--- WORK INSTRUCTION ---
Recast as a numbered list only the lines of the entries that begin at the line containing "Describe the element at coordinates (150, 626)" and stop after the line containing "Post Reports |", leaving out blank lines.

(RECORDS SHOWN)

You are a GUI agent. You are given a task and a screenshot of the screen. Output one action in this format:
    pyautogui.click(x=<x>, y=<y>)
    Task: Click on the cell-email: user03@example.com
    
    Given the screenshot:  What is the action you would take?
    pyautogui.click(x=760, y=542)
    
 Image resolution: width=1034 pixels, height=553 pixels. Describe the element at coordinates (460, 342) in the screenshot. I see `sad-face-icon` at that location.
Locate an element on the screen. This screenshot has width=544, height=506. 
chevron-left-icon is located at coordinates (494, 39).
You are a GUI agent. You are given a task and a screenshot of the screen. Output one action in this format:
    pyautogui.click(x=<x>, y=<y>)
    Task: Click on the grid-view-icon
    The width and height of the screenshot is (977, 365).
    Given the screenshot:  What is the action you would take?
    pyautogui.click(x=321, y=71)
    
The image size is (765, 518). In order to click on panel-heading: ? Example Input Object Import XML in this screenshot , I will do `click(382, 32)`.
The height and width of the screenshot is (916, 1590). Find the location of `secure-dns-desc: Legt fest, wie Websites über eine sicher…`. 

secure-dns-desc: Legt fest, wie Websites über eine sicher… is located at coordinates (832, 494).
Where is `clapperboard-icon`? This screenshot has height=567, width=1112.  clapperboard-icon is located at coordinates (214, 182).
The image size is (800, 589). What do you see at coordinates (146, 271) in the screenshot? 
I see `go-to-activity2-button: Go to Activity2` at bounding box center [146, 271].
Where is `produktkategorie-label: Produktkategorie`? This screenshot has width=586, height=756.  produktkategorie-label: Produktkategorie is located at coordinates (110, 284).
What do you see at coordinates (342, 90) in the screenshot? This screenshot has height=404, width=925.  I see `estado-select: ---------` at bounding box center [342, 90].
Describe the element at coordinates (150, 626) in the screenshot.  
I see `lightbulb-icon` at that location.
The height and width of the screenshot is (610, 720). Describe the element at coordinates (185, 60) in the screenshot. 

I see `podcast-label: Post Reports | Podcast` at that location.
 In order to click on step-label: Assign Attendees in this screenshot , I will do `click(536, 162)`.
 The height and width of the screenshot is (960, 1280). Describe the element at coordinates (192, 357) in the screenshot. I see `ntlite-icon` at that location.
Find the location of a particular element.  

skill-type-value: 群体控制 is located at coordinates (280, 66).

(End RECORDS SHOWN)

--- RESPONSE AREA ---
1. Describe the element at coordinates (150, 626) in the screenshot.  
2. I see `lightbulb-icon` at that location.
3. The height and width of the screenshot is (610, 720). Describe the element at coordinates (185, 60) in the screenshot. 
4. I see `podcast-label: Post Reports | Podcast` at that location.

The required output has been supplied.